Reverse transcription-quantitative PCR (RT-qPCR)

Total RNA was extracted from ccRCC cells using TRIzol® reagent (Thermo Fisher Scientific, Inc.) and complementary DNA was synthesized from RNA using the PrimeScript RT reagent kit (Takara Bio, Inc.). The following temperature protocol was used for reverse transcription: 37˚C for 50 min followed by 70˚C for 15 min. Subsequently, qPCR was performed using the Kapa SYBR® FAST qPCR Master Mix (Takara Bio, Inc.) and was analyzed using the MyGo PCR detection system (IT-IS Life Science Ltd.). The thermocycling conditions were: 10 min initial denaturation at 94˚C, 15 sec denaturation at 94˚C and 30 sec of annealing at 55˚C (40 cycles) and final extension for 1 min at 72˚C. The mRNA expression levels of AKIP1, VEGFA, VEGFR2 and Rac1 were quantified using the 2-∆∆Cq method (15) and were normalized to the internal reference gene GAPDH. The primer sequences used in the present study are as follows: AKIP1 forward, 5'-AGAACATCTCTAAGGACCTCTACAT-3' and reverse, 5'-TCCAGAATCAACTGCTACCACAT-3'; VEGFA forward, 5'-GGGCAGAATCATCACGAAGT-3' and reverse, 5'-TGGTGATGTTGGACTCCTCA-3'; VEGFR2 forward, 5'-CTCTTGGCCGTGGTGCCTTTG-3' and reverse, 5'-GTGTGTTGCTCCTTCTTTCAAC-3'; Rac1 forward, 5'-AAAATGTCCGTGCAAAGTGGT-3' and reverse, 5'-CTCGATCGTGTCTTTATCATCCC-3'; GAPDH forward, 5'-AATGGACAACTGGTCGTGGAC-3' and reverse, 5'-CCCTCCAGGGGATCTGTTTG-3'.

Western blotting

Total protein in ccRCC cells was extracted using RIPA buffer (Beyotime Institute of Biotechnology) and the protein concentration was determined using a BCA Protein Assay Kit (Thermo Fisher Scientific, Inc.). Total protein (40 µg total protein/lane) was separated using 10% SDS-PAGE. Separated protein was transferred to a PVDF membrane (MilliporeSigma).
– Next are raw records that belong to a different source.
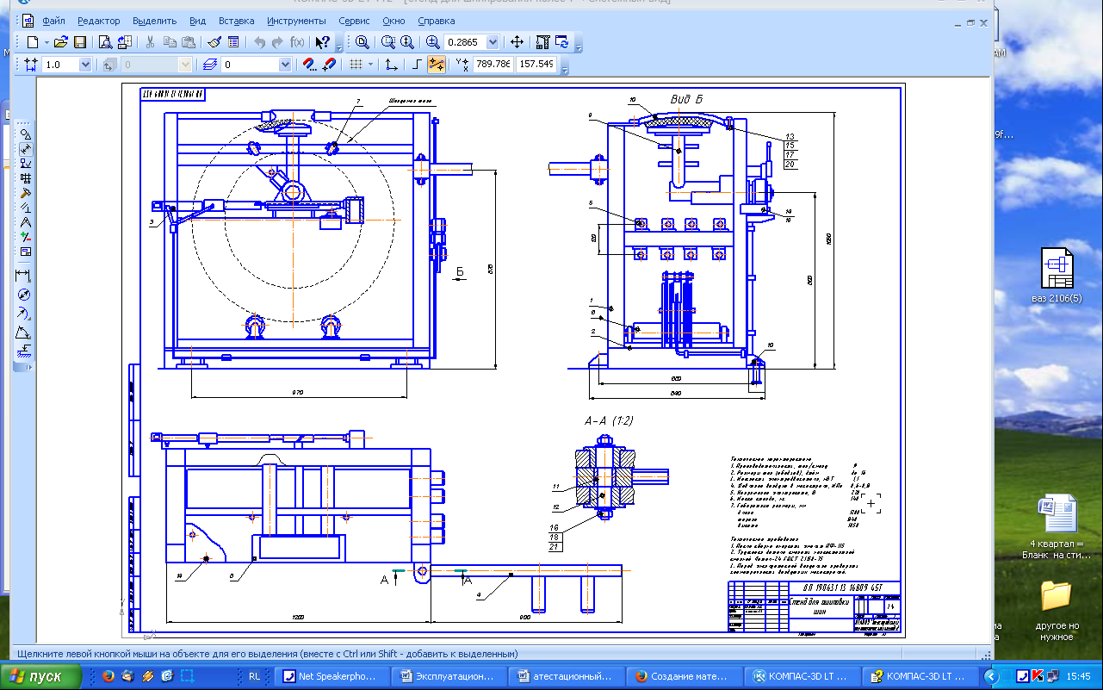The width and height of the screenshot is (1103, 690).
Task: Click the Save document icon
Action: pos(79,42)
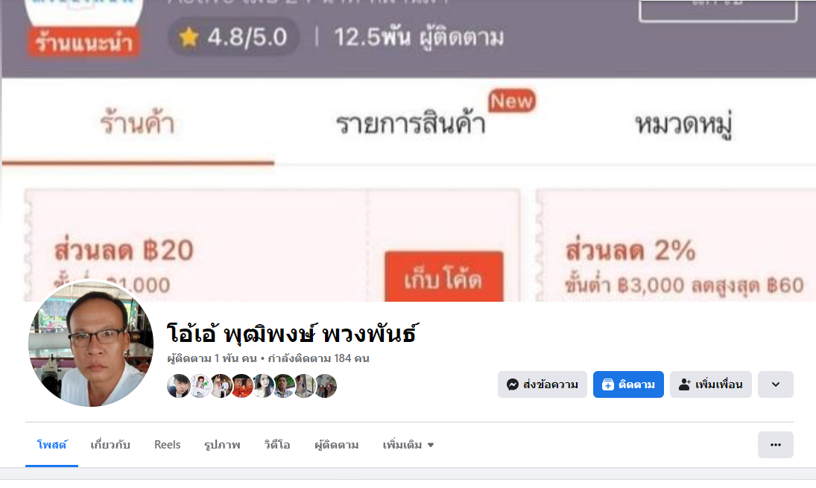Switch to the วิดีโอ tab

277,445
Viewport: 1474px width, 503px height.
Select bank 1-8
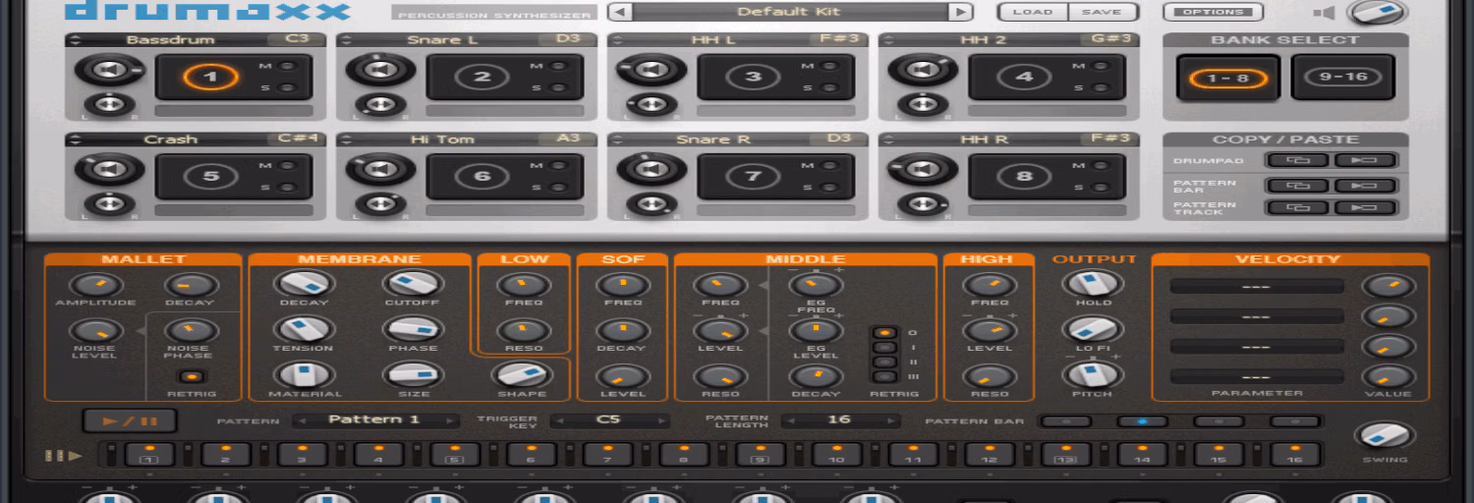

Subsequently membranes were blocked with 5% non-fat milk for 1 h at room temperature and were then incubated with primary antibodies overnight at 4˚C. The primary antibodies used were as follows: Anti-AKIP1 (1:1,000; cat. no. ab135996; Abcam), anti-Ki67 (1:5,000; cat. no. ab92742; Abcam), anti-proliferating cell nuclear antigen (PCNA; 1:5,000; ab92552; Abcam), anti-MMP2 (1:5,000; ab92536; Abcam), anti-MMP9 (1:5,000; ab76003; Abcam), anti-VEGFA (1:1,000; ab214424; Abcam), anti-VEGFR2 (1:5,000; ab134191; Abcam), anti-Rac1 (1:1,000; ab155938; Abcam), anti-p-ERK (1:1,000; ab201015; Abcam), anti-ERK (1:10,000; ab184699; Abcam), anti-c-Myc (1:1,000; ab32072; Abcam) and anti-GAPDH (1:2,500; ab9485; Abcam). Membranes were then washed in TBS with 0.1% Tween-20 three times. Following the primary incubation membranes were incubated with the HRP-conjugated secondary antibody (1:2,000; cat. no. ab6721; Abcam) at room temperature for 1 h. The blots were visualized using ECL reagent (Pierce; Thermo Fisher Scientific, Inc.) and the band intensity was semi-quantified using ImageJ 1.51 software (National Institutes of Health).

Cell Counting Kit-8 (CCK-8) assay

Following transfection, ccRCC cells were seeded into 96-well plates at a density of 2x103 cells/well and were incubated for 24, 48 and 72 h at 37˚C. A total of 10 µl CCK-8 solution (Dojindo Molecular Technologies, Inc.) was added to each well for 2 h at 37˚C. The optical density at 450 nm was assessed using a microplate reader.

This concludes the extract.